*EXERCISE*
Repeat the text on unilateral contracts word for word, from start to finish.

*TEXT SEGMENT*
§ §

Some key points should be considered in the process.
- The subject matter of the contract must be legal.
- The consideration must be of some value.
- The asked act must be humanly possible.
The following points must be considered before forming a unilateral contract:
- The offeror should offer appropriate consideration according to the difficulty of the task
- The task could be performed with human efforts.
- The offer must be clear and without vagueness.
- The offer/promise must be made in good faith.
Benefits and Drawbacks of the Unilateral Contract
Unilateral contracts are formed to fulfill the unique needs of an individual, advertiser, contest manager, or service provider. These can be broadly categorized into two parts; advertisements and insurance contracts. There are several benefits of forming a one-sided contract, and here are some of them:
- Effective for business activity advertisement: These contracts are the most effective way to advertise a business activity, be it an advertisement or social activity.
- Economical: These contracts are time, energy, and resource-efficient. The promisor/offeror can utilize the same contract with numerous parties.
- Ideal for unique tasks: This type of contract is the ideal choice for unique tasks such as recovering lost pets or items.
- Productive: The contracts are productive as the offeror only has to pay after the performance of the act. Even though a one-sided contract has several benefits, it has some drawbacks, as well. Here are a few:
- One-Sided obligation: The obligations are not equally divided into these contracts, as only one party has to perform. The majority of the time, the party cannot sue the offeror for a breach of contract.

§ §

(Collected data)
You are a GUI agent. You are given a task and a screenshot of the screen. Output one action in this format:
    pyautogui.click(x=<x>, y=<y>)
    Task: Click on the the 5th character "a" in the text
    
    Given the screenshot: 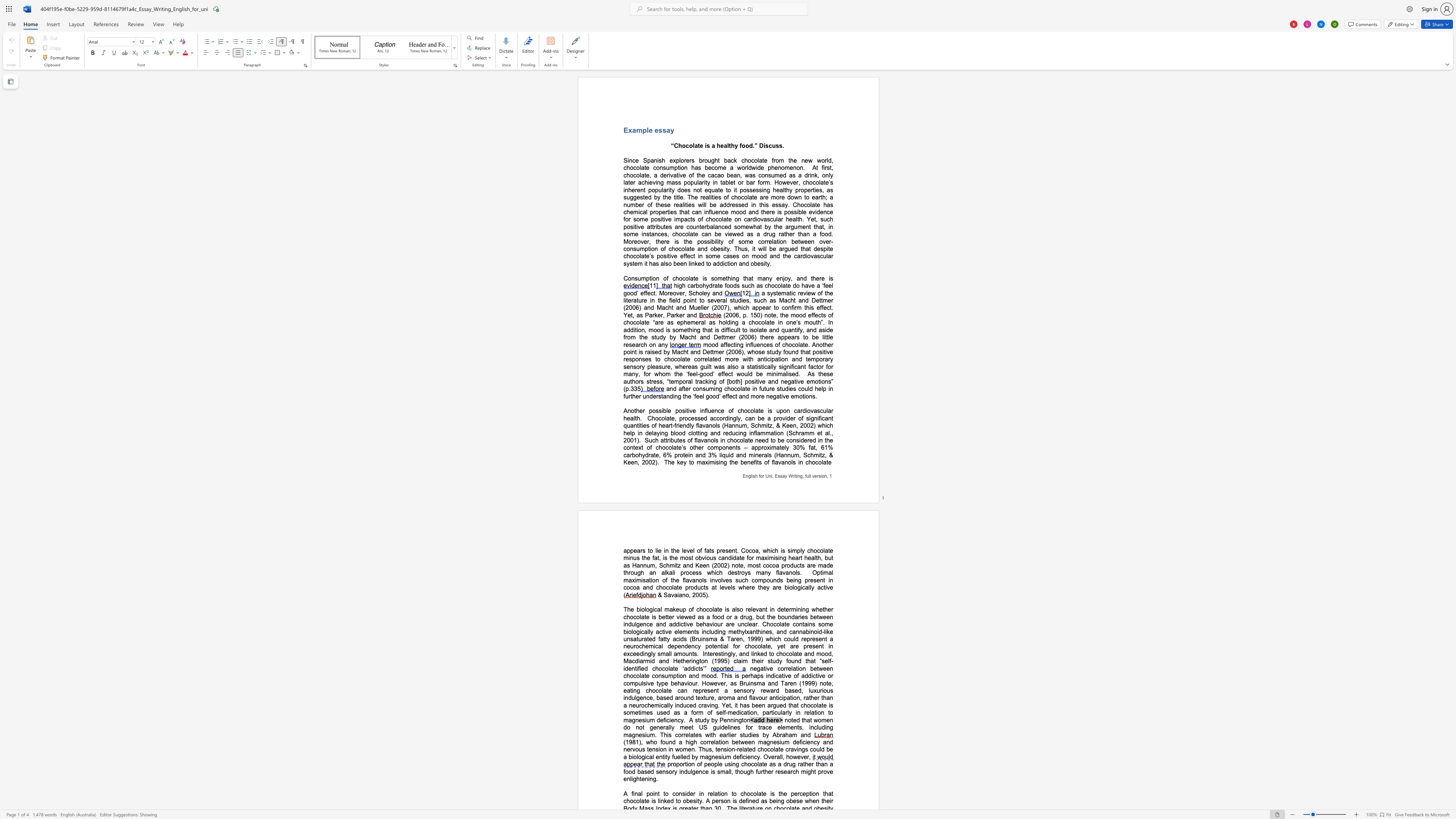 What is the action you would take?
    pyautogui.click(x=812, y=661)
    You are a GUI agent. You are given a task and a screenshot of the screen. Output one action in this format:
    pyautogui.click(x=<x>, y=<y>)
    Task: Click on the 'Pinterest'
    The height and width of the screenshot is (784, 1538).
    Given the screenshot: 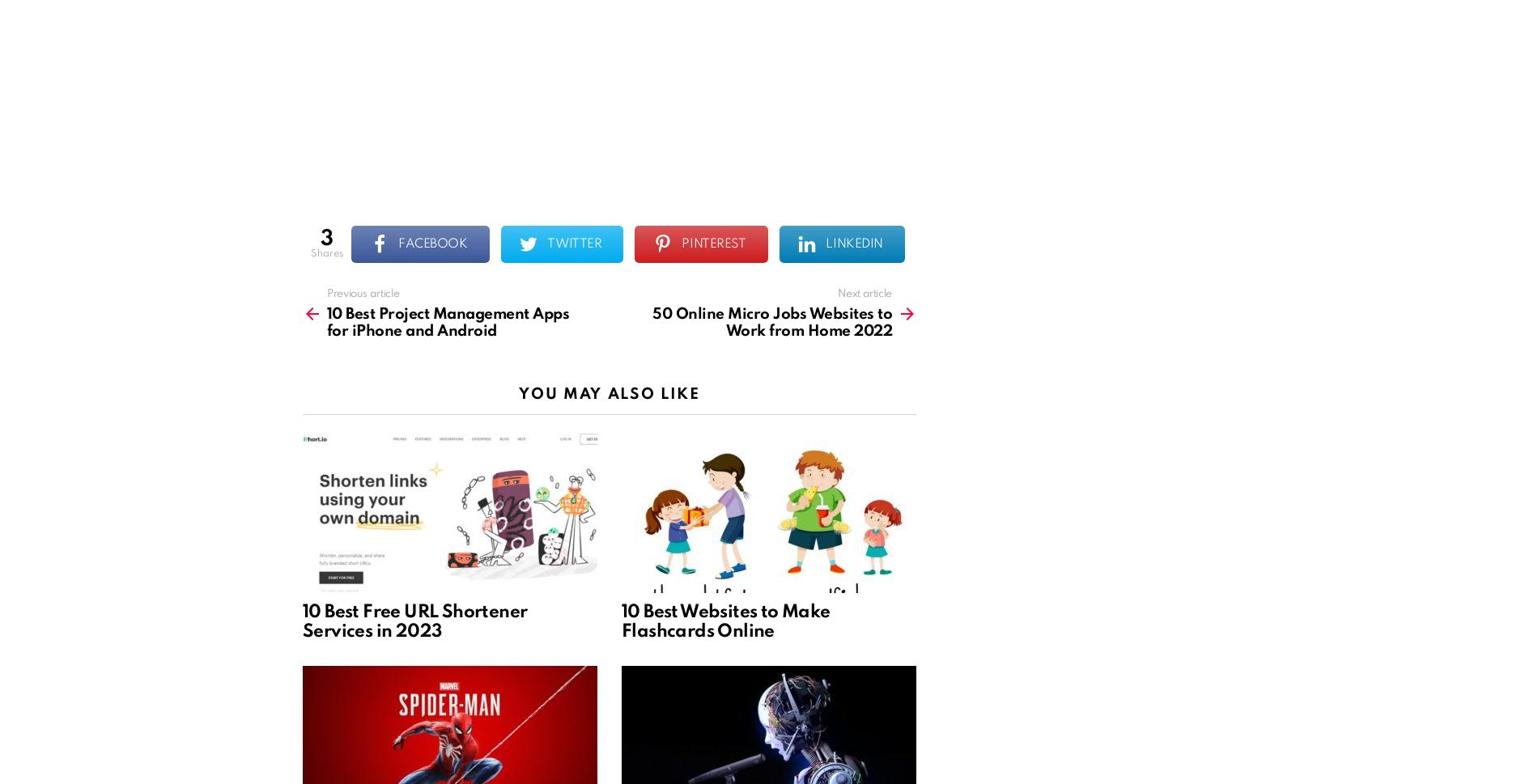 What is the action you would take?
    pyautogui.click(x=712, y=244)
    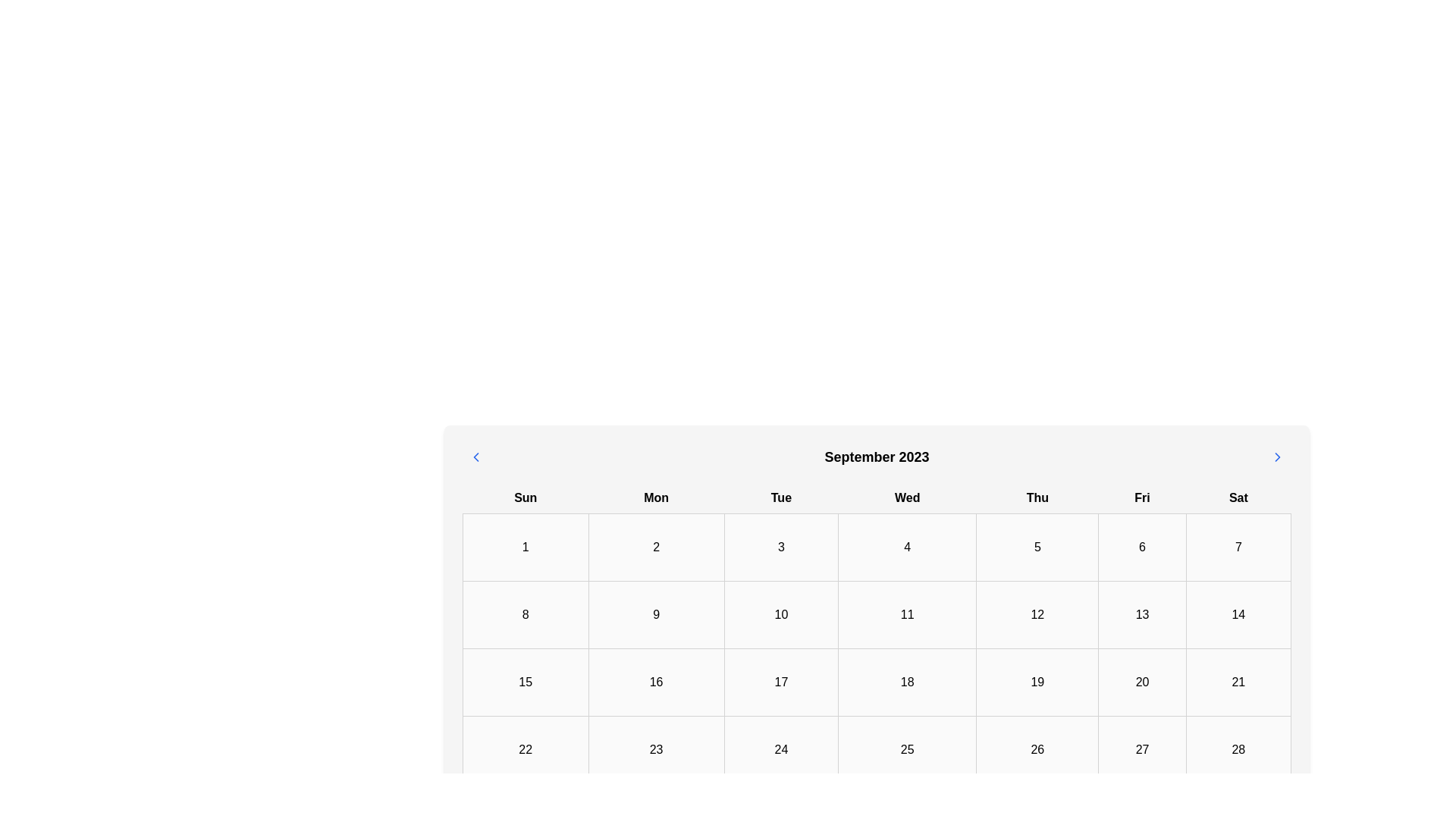 This screenshot has height=819, width=1456. Describe the element at coordinates (877, 456) in the screenshot. I see `the header section displaying 'September 2023' to focus on the calendar navigation controls` at that location.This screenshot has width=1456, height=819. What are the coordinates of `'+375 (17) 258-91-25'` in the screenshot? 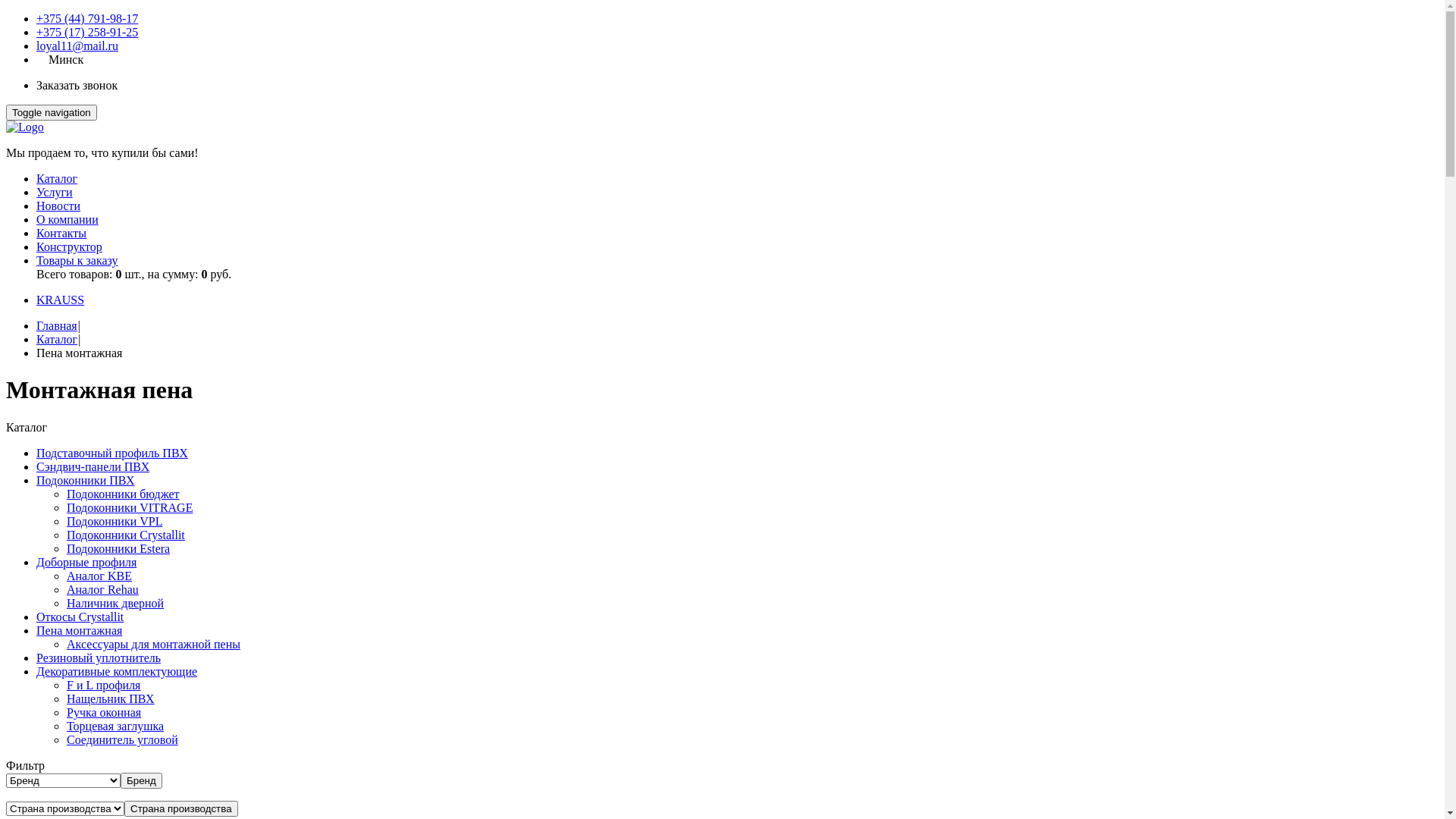 It's located at (86, 32).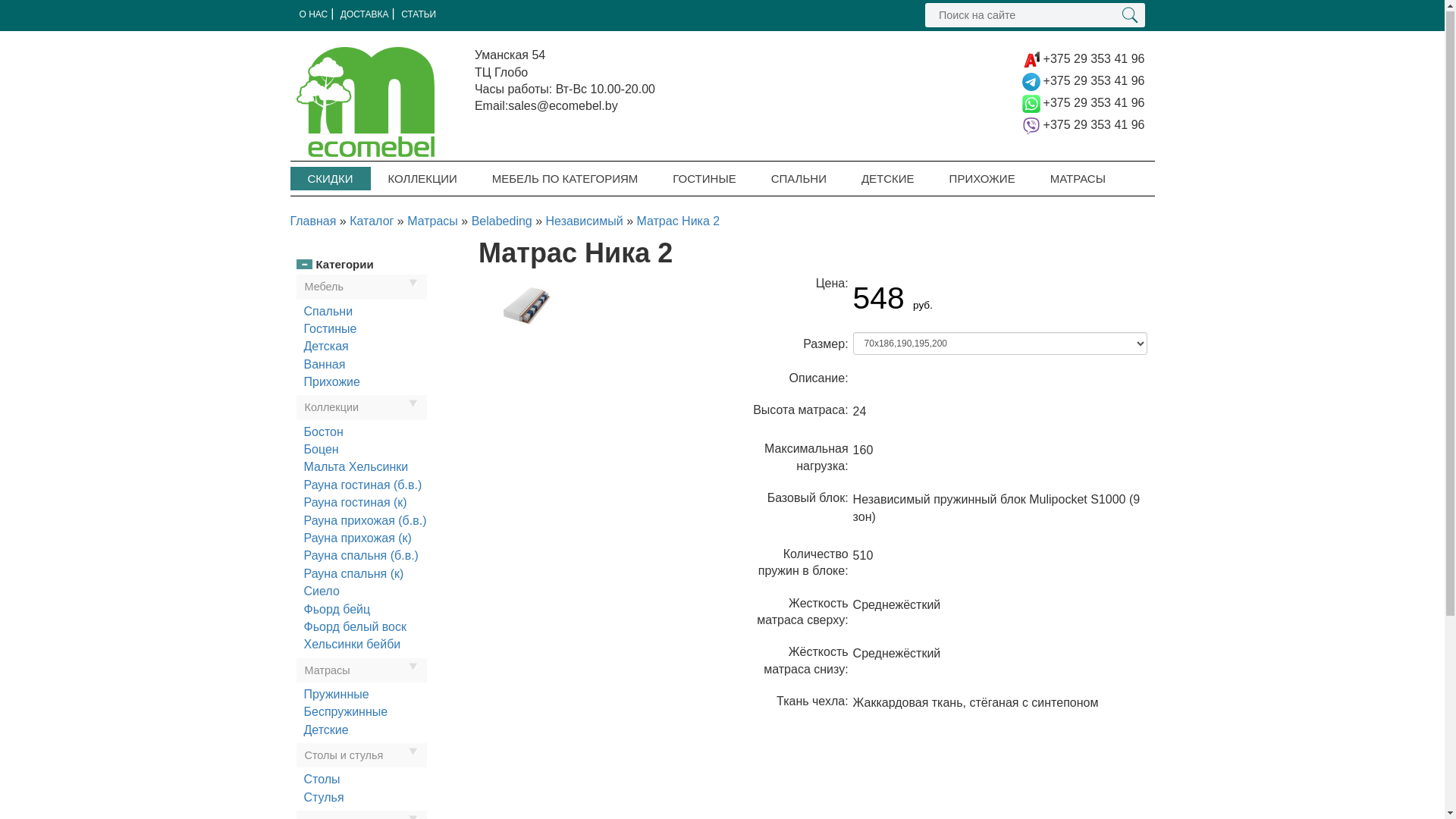 This screenshot has height=819, width=1456. What do you see at coordinates (502, 221) in the screenshot?
I see `'Belabeding'` at bounding box center [502, 221].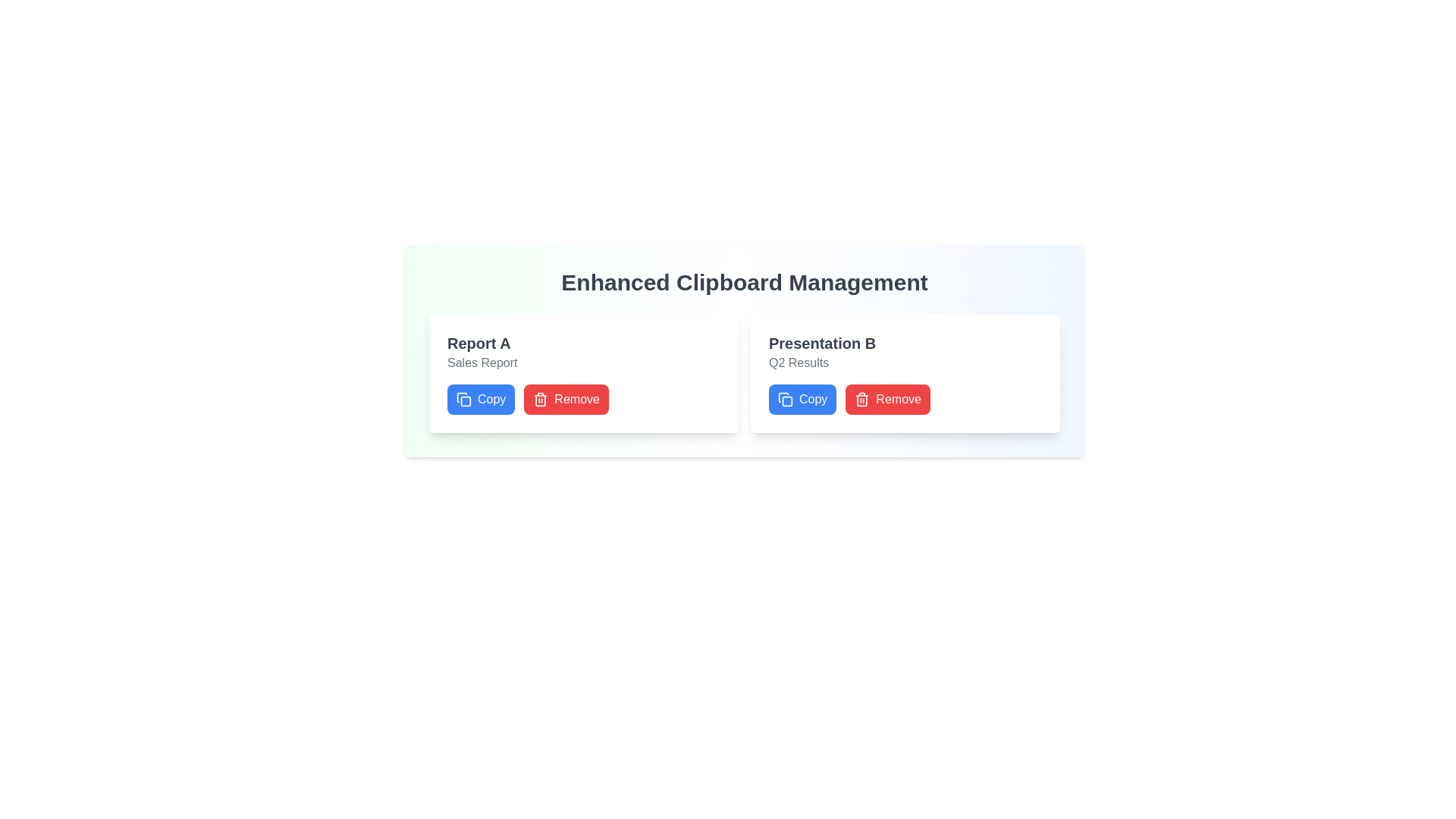  What do you see at coordinates (465, 400) in the screenshot?
I see `the 'Copy' icon located in the first panel labeled 'Report A'` at bounding box center [465, 400]. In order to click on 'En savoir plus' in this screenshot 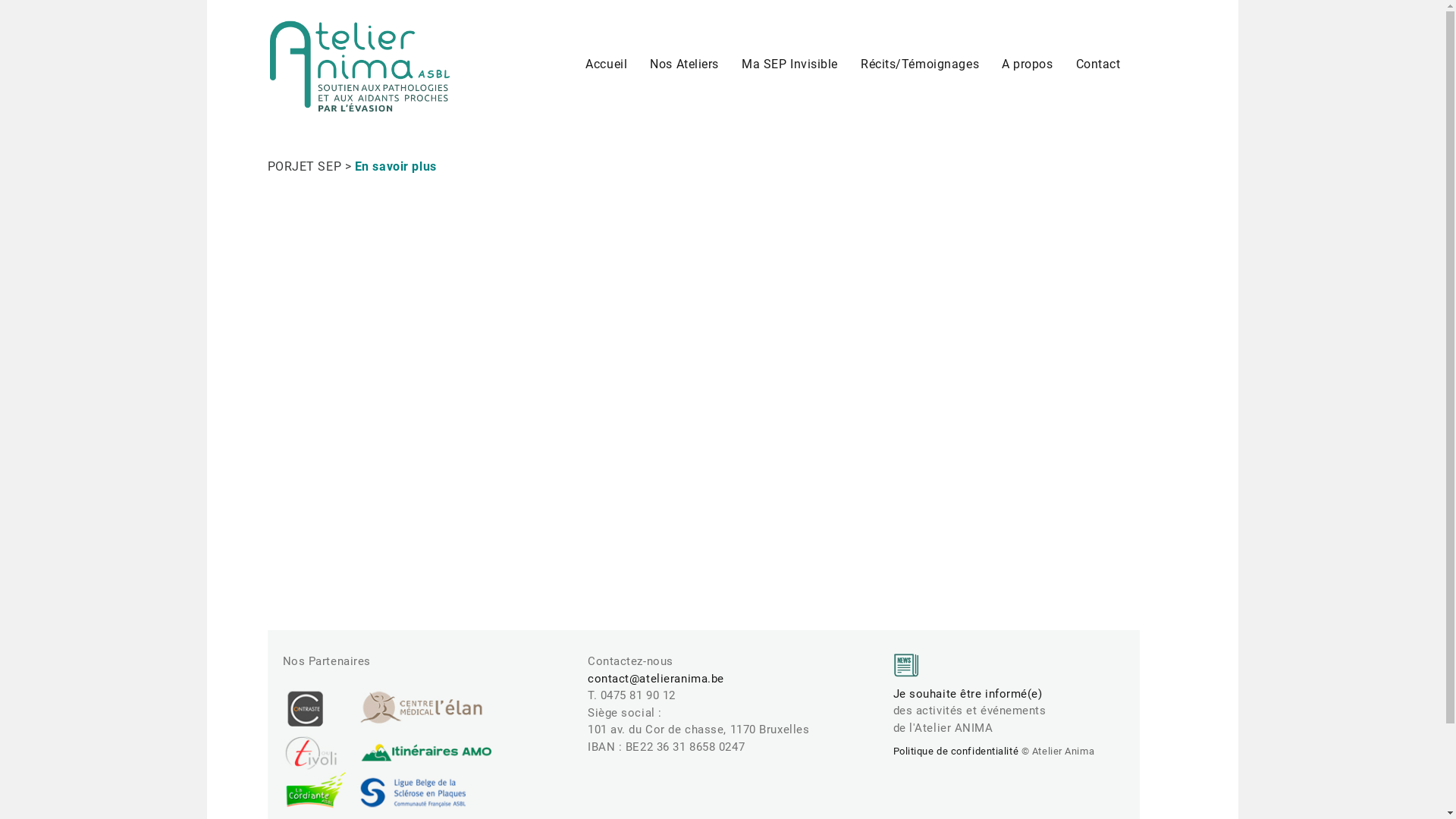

§ §

*ANSWER TO THIS TASK*
Some key points should be considered in the process.
- The subject matter of the contract must be legal.
- The consideration must be of some value.
- The asked act must be humanly possible.
The following points must be considered before forming a unilateral contract:
- The offeror should offer appropriate consideration according to the difficulty of the task
- The task could be performed with human efforts.
- The offer must be clear and without vagueness.
- The offer/promise must be made in good faith.
Benefits and Drawbacks of the Unilateral Contract
Unilateral contracts are formed to fulfill the unique needs of an individual, advertiser, contest manager, or service provider. These can be broadly categorized into two parts; advertisements and insurance contracts. There are several benefits of forming a one-sided contract, and here are some of them:
- Effective for business activity advertisement: These contracts are the most effective way to advertise a business activity, be it an advertisement or social activity.
- Economical: These contracts are time, energy, and resource-efficient. The promisor/offeror can utilize the same contract with numerous parties.
- Ideal for unique tasks: This type of contract is the ideal choice for unique tasks such as recovering lost pets or items.
- Productive: The contracts are productive as the offeror only has to pay after the performance of the act. Even though a one-sided contract has several benefits, it has some drawbacks, as well. Here are a few:
- One-Sided obligation: The obligations are not equally divided into these contracts, as only one party has to perform. The majority of the time, the party cannot sue the offeror for a breach of contract.